22/7 Gomfi-Traum
Kategorie: Allgemein Von Heinrich von Grünigen um 23:17 |
Ich weiss, es ist ernährungspolitisch unkorrrekt, von einer Konfitüre zu schwärmen, die zähflüssig wie ein Fruchtbonbon am Löffel klebt und kaum wegzuschlecken ist, während sich die Werbung mit Anpreisungen überschlägt à la: ohne Zuckerzusatz, mehr Frucht – weniger Zucker, 50% weniger Kalorien… Und doch hat mich heute die Nostalgie voll erwischt:
Zuerst die Kirschen direkt vom Baum gepflückt, der hinter dem Haus im Garten steht. Ein kurzstämmiger Baum, die untersten Äste sind bequem im Stehen erreichbar. Und man muss sich sputen, denn die Vögel haben auch gemerkt, dass die Kirschen jetzt reif sind. Der Baum hängt voll, trotz – oder gerade wegen? – des nassen Frühlings. Ein gutes Pfund abgelesen, für den Anfang.

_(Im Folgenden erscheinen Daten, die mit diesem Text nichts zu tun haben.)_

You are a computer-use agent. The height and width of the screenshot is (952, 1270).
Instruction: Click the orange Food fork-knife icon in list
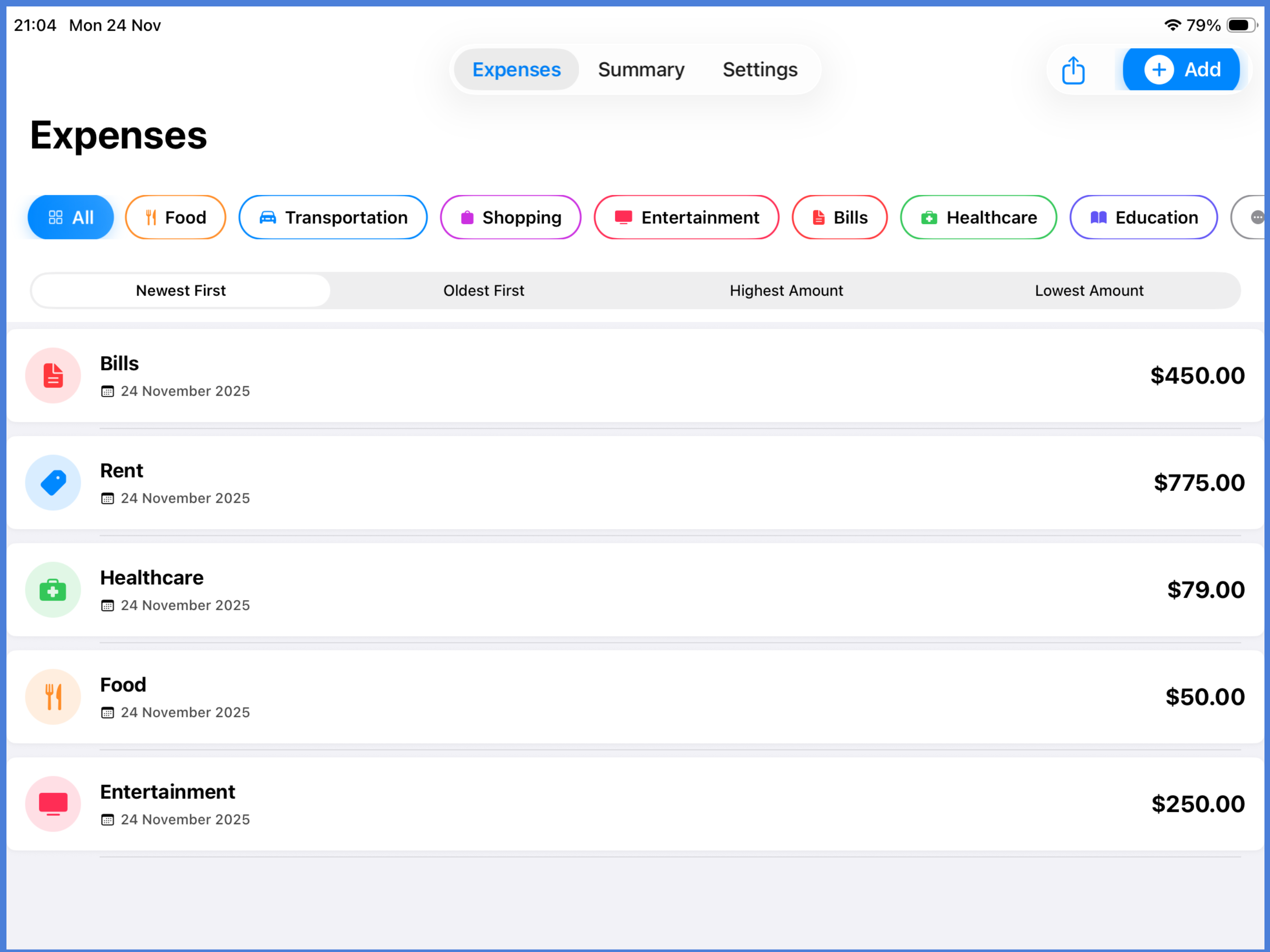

Dann das Entsteinen. Ich erinnere mich, dass wir früher zu diesem Zweck in Flaschenkorken gebogene Haarnadeln montiert hatten, mit denen wir dann die Steine aus den Kirschen pulten. Da war ein Kniff, den man anwenden musste, nicht zu fest zuzudrücken, damit das weiche Fleisch der Frucht nicht durch die ganze Küche spritzte und damit nicht zu viel vom Fleisch am Stein haften blieb… Was aber nichts daran änderte, dann wir nach kurzer Zeit den blauen Kirschensaft bis hinter den Ellenbogen hatten. Später gab es dann eine kleine Maschine aus Plastic, ein raffineirtes Ding, wo man die abgestielten Früchte vorne einführen konnte, dann schlug man von oben eine stählerne Klaue nach unten, die sich in die Kirsche bohrte und sich den Kern griff, ihn durch ein kleines Kreuz in einer Gummidichtung presste, so dass nur der Stein in den unten angeschraubten Behälter durchflutschte, während die Frucht oben blieb und von der zurückfedernden Klaue mitgerissen und abgestreift wurde, so dass sie mit flutschigem Plumps nach hinten in eine Schüssel fiel.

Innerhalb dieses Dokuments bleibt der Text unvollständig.